_YOUR ASSIGNMENT_
Print the data exactly as written, but leave out each picture.

GIVEN DATA: Begin

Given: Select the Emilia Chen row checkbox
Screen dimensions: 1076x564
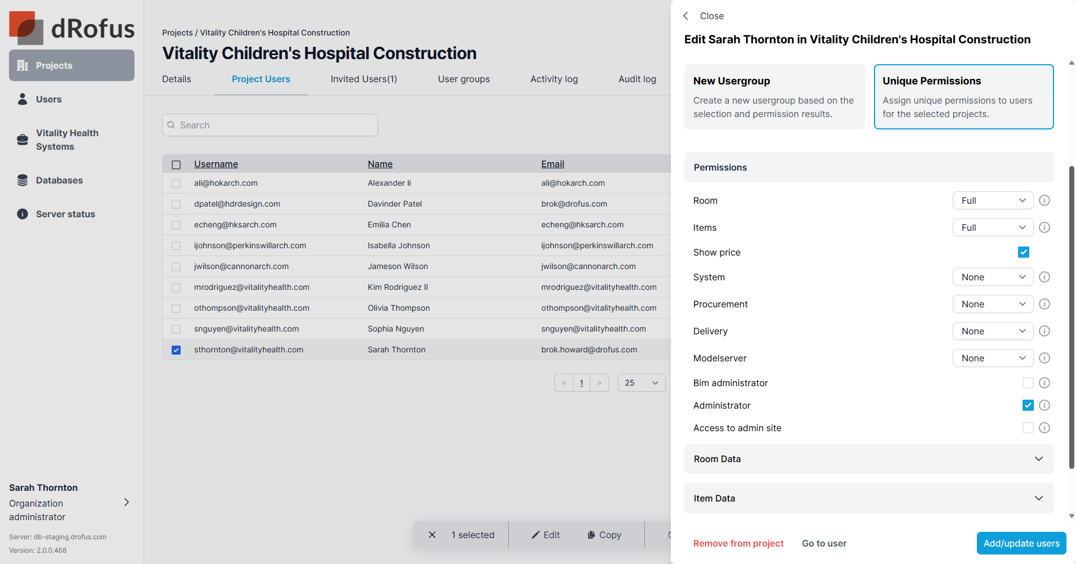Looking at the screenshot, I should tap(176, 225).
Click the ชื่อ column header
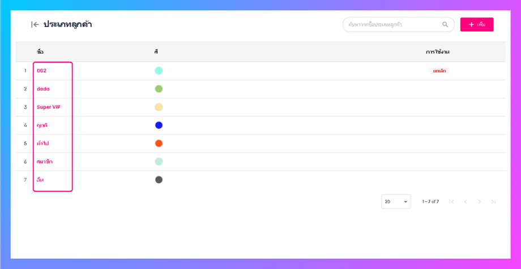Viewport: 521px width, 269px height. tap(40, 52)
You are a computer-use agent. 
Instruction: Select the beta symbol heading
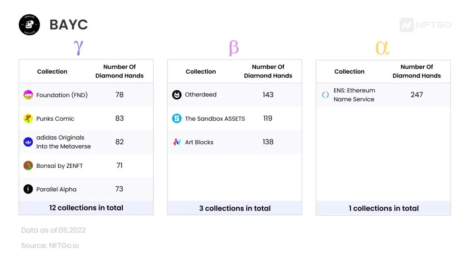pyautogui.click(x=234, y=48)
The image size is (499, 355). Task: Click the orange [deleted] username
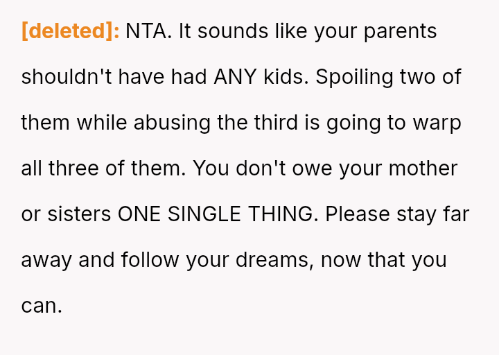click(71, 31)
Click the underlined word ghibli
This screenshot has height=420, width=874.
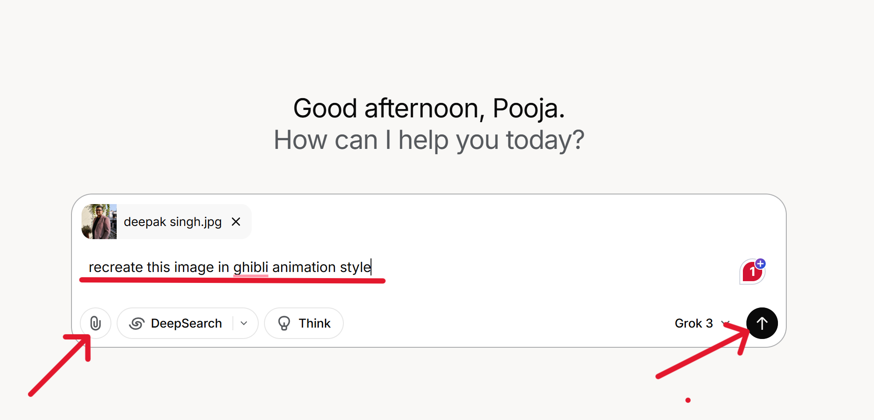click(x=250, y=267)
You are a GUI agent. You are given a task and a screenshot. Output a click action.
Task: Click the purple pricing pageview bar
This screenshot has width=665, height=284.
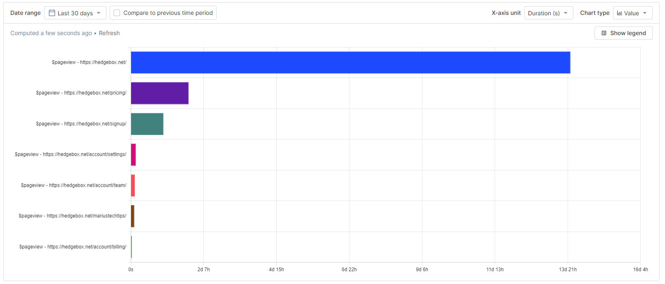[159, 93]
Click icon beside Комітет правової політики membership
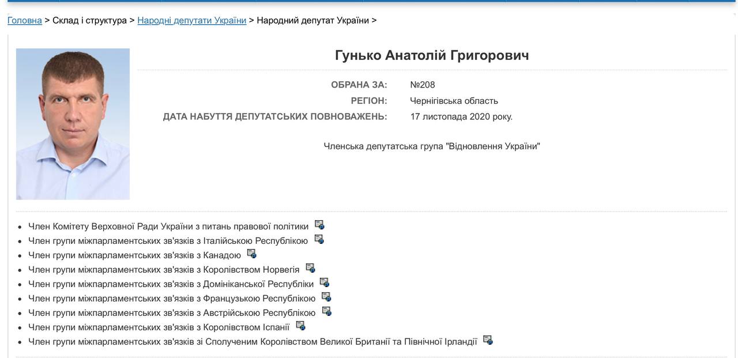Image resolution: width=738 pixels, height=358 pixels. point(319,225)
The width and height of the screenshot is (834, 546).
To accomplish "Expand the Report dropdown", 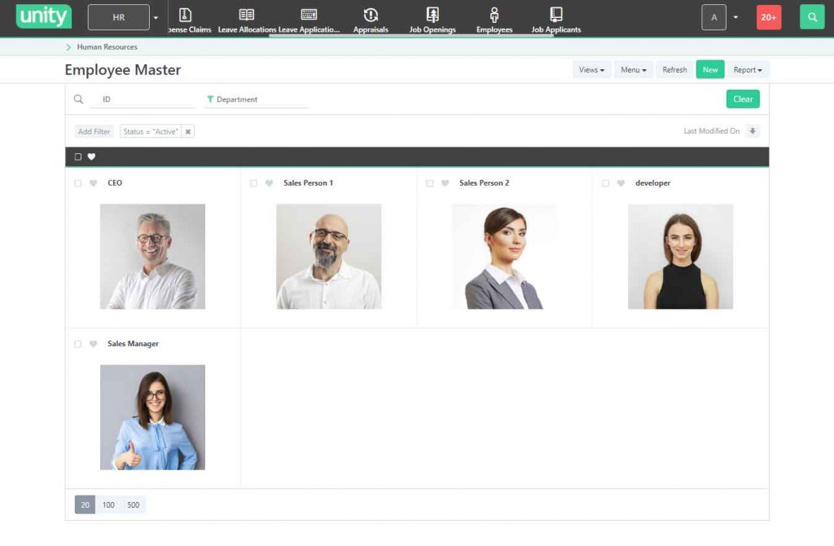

GIVEN DATA: End

_TASK SOLUTION_
Given: Select the Emilia Chen row checkbox
Screen dimensions: 1076x564
Looking at the screenshot, I should tap(176, 225).
Click the ชื่อ column header
Viewport: 521px width, 269px height. tap(40, 52)
You are a computer-use agent. 
Instruction: Select the beta symbol heading
pyautogui.click(x=234, y=48)
The image size is (499, 355). Task: Click the orange [deleted] username
click(71, 31)
Click the underlined word ghibli
This screenshot has height=420, width=874.
click(x=250, y=267)
You are a GUI agent. You are given a task and a screenshot. Output a click action.
Task: Click the purple pricing pageview bar
This screenshot has width=665, height=284.
[159, 93]
Click icon beside Комітет правової політики membership
Image resolution: width=738 pixels, height=358 pixels. point(319,225)
The width and height of the screenshot is (834, 546).
To accomplish "Expand the Report dropdown", 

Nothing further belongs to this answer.